I actually don't spam solar... I
liked to have a small group of advanced solars as baseline energy, with burst generation (and matter fabrication power) provided by other sources (personally, I liked to go primarily for methane in gas turbines in midgame: about the same net power gain per mB as geothermals, but more interesting to get fuel for). And I actually prefer that uum be expensive. Given how powerful it is, I feel that it's reasonable that it should be hard to get and sparingly used. But this change has made it so that I can't have both uum that's as hard to get as it is powerful, and solars that are easy enough to get that they're worth having at all. Which is to say that the new recipes have caused a gross imbalance that simply wasn't there before (although the hybrid and ultimate hybrid recipes were always pretty terrible). I suppose I could make it balanced again by increasing the energy output by a factor of 8 (so that advanced solars are effectively the new hybrid solars), and just building 1/8 the number, but by the time it's reasonable to build advanced solars with the new recipe there still wouldn't be any point to doing that instead of just going for the really high end stuff - I'll already have enough power generation to hold me over until I can get an automated fusion reactor going, which making advanced solars would just delay needlessly.

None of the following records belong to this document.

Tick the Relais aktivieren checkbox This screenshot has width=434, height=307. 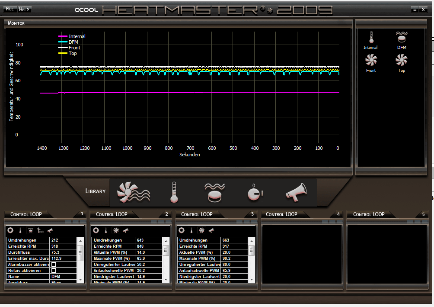coord(54,271)
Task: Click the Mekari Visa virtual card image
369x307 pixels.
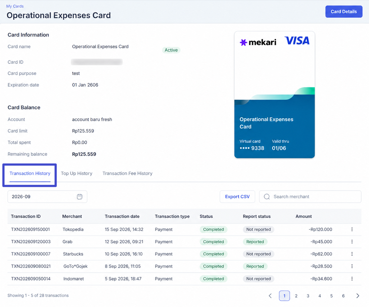Action: pos(274,95)
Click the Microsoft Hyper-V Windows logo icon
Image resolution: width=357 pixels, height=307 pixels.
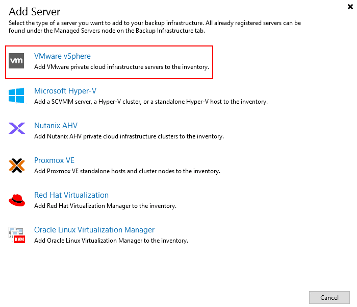point(16,96)

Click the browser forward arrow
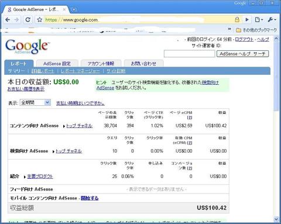(17, 20)
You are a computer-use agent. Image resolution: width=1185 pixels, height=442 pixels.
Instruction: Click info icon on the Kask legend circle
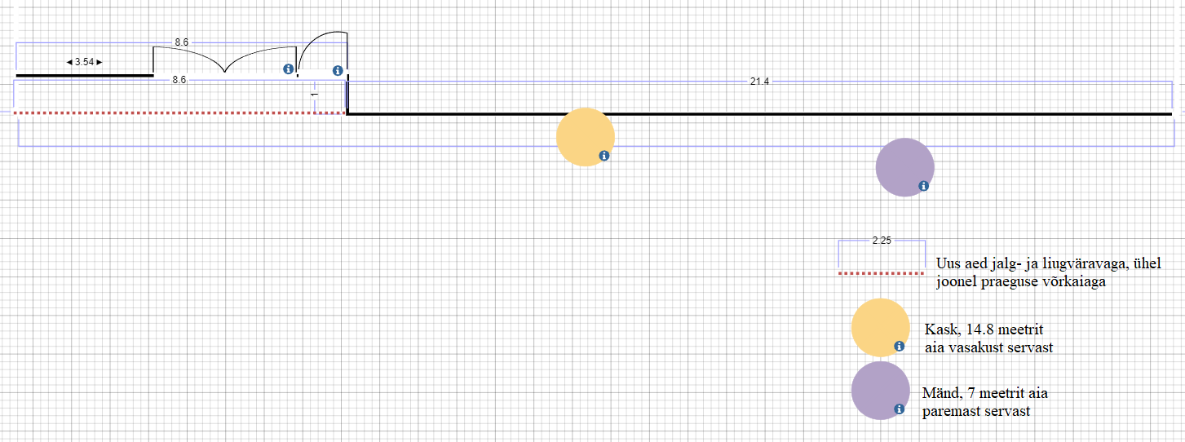[899, 346]
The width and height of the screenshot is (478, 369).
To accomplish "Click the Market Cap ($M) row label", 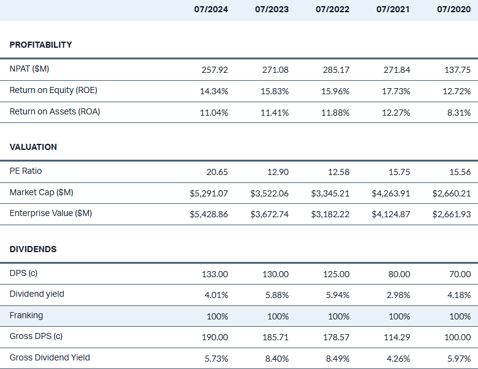I will click(41, 193).
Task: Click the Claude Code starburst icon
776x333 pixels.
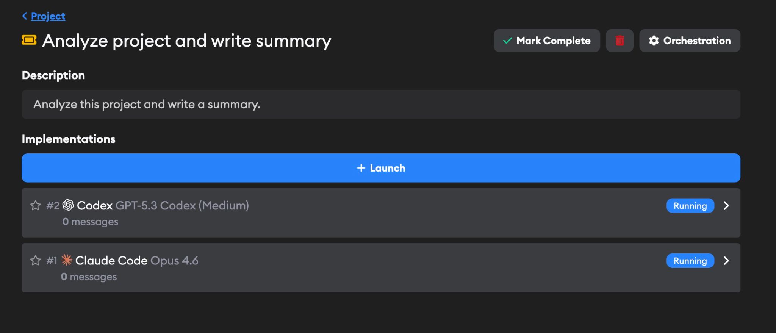Action: (67, 260)

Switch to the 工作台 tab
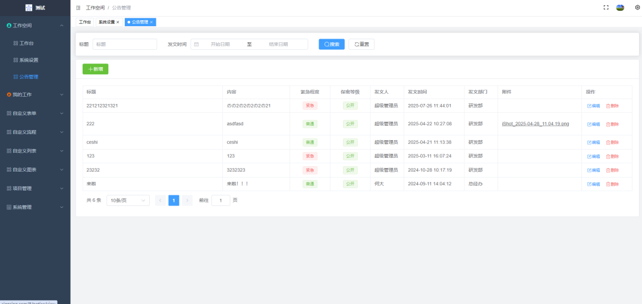click(x=85, y=22)
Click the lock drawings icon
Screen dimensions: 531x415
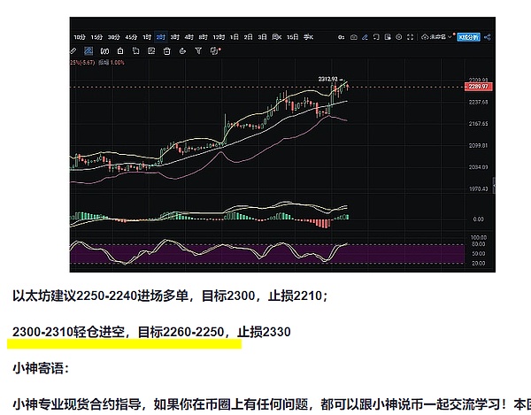[120, 51]
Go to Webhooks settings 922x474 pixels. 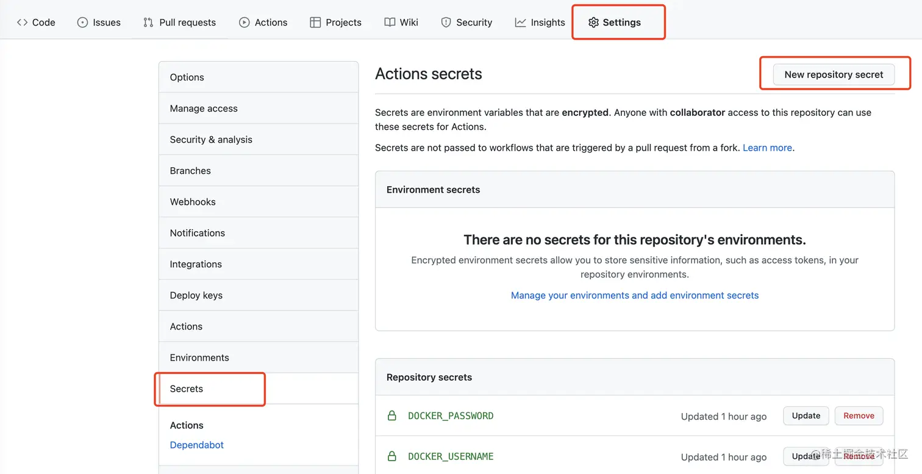tap(193, 202)
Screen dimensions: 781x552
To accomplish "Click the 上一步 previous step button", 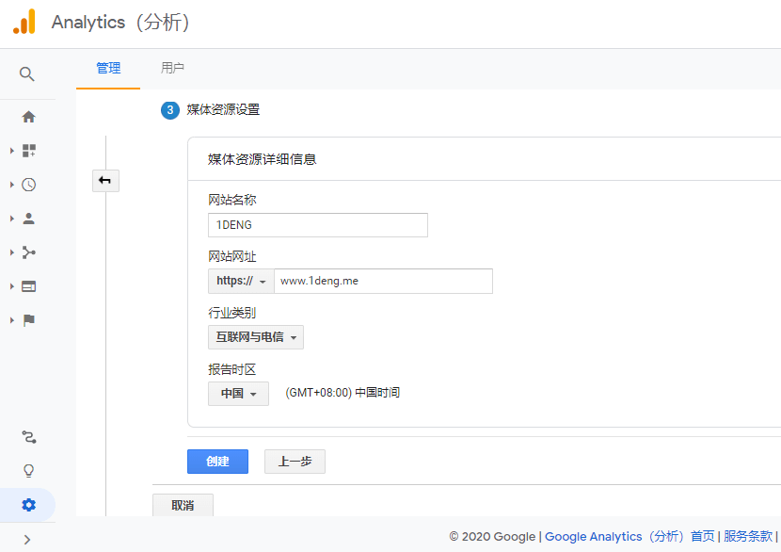I will coord(295,462).
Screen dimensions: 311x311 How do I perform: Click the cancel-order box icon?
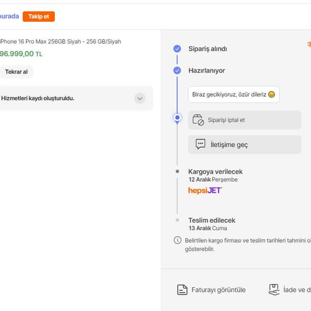[x=198, y=120]
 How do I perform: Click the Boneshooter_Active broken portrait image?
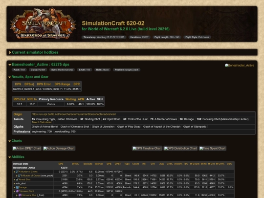(x=240, y=66)
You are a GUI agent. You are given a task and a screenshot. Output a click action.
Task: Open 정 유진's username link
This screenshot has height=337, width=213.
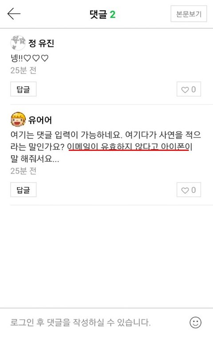pyautogui.click(x=41, y=43)
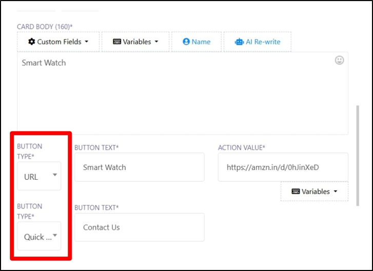373x271 pixels.
Task: Focus the Smart Watch button text field
Action: click(139, 167)
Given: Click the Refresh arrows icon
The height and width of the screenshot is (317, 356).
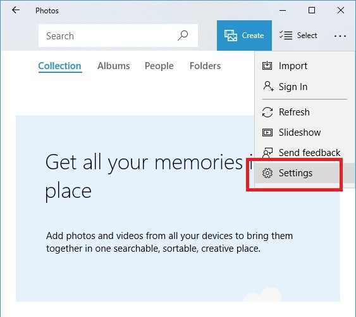Looking at the screenshot, I should pyautogui.click(x=267, y=112).
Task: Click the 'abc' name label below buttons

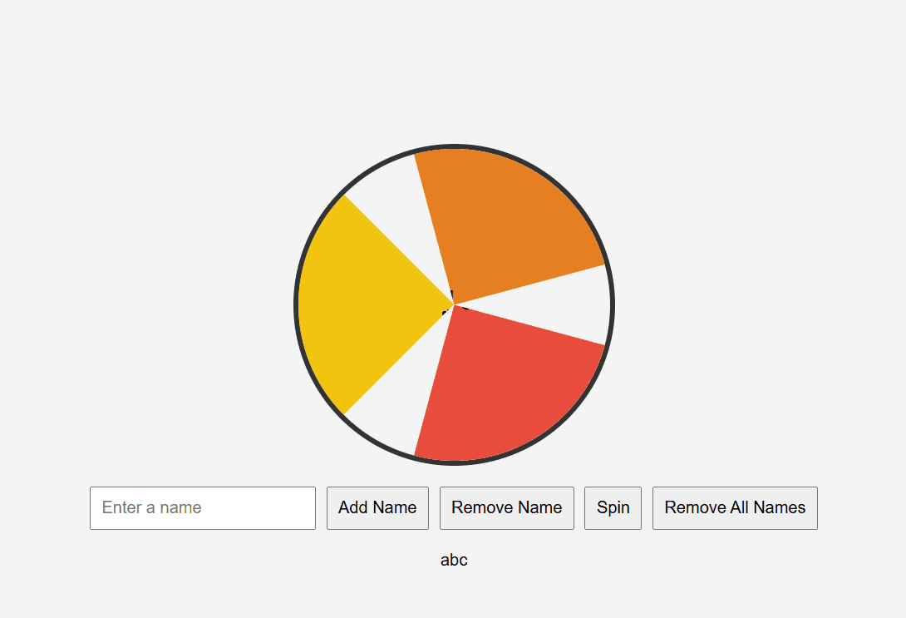Action: pos(454,560)
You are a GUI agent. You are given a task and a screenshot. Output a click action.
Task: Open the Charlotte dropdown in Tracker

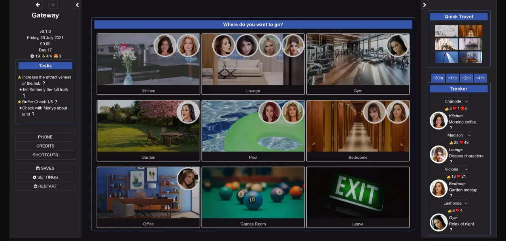(x=456, y=101)

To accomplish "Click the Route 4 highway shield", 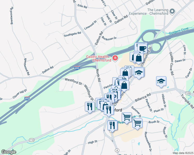I will click(x=117, y=150).
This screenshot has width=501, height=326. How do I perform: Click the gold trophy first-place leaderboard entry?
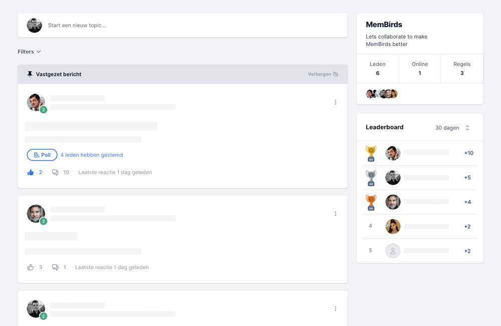[420, 153]
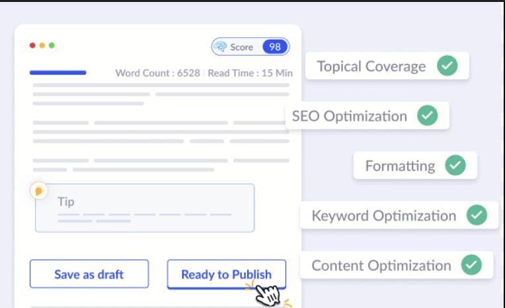Toggle the Keyword Optimization checkmark
The image size is (505, 308).
click(477, 215)
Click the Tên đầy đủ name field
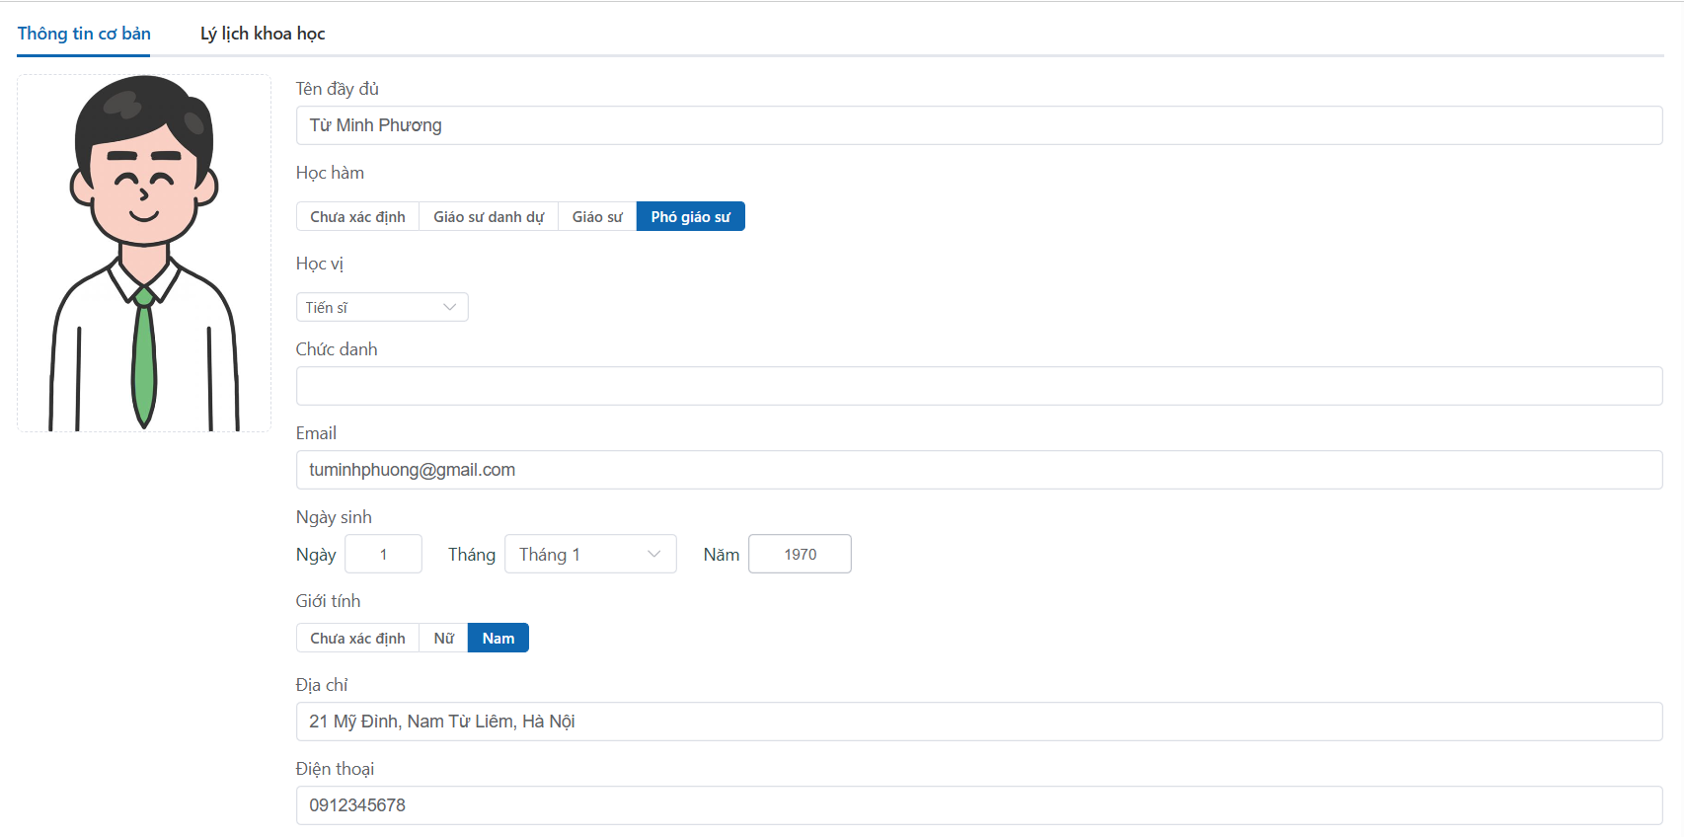Viewport: 1684px width, 837px height. (978, 125)
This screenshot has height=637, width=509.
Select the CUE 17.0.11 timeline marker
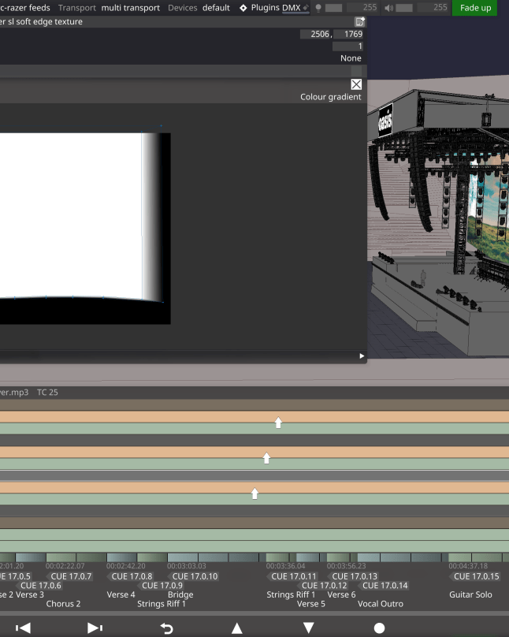293,576
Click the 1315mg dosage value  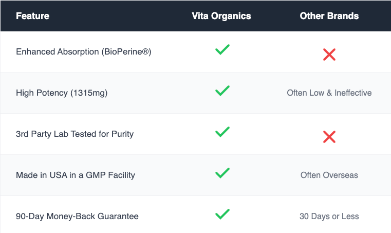tap(89, 93)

And yes, since advanced solars have effectively obsoleted themselves with this update, I would be better off with the better balanced (although somewhat less interesting) compact solars. That doesn't make it less disappointing that the cost/benefit analysis for advanced solars, which I had previously liked, is now large cost/no benefit.
Also:
1 ASP with free iridium takes 5 RL days to pay itself, and then the second one takes half of it since you already the first one free for you, the third is one third of the first and so on
This is just incorrect. On your 24/7 server (I don't play on one, so it's not applicable to me), the second one takes the same amount of time as the first to pay for itself, and so does the third, and so on. The ones that have already paid for themselves are producing energy, yes, but that is unrelated to the time it takes for a newly built panel to generate the same amount of energy that it took to make. 2.5 days after making the second panel, you still have less energy (more likely, less uum) than if you hadn't built it, as it will still have another 2.5 days to go before it pays for that 2 uum it cost.
Edit- as to the bees, lucky you. The best I've ever managed to get is free bauxite dust (which is admittedly still pretty decent).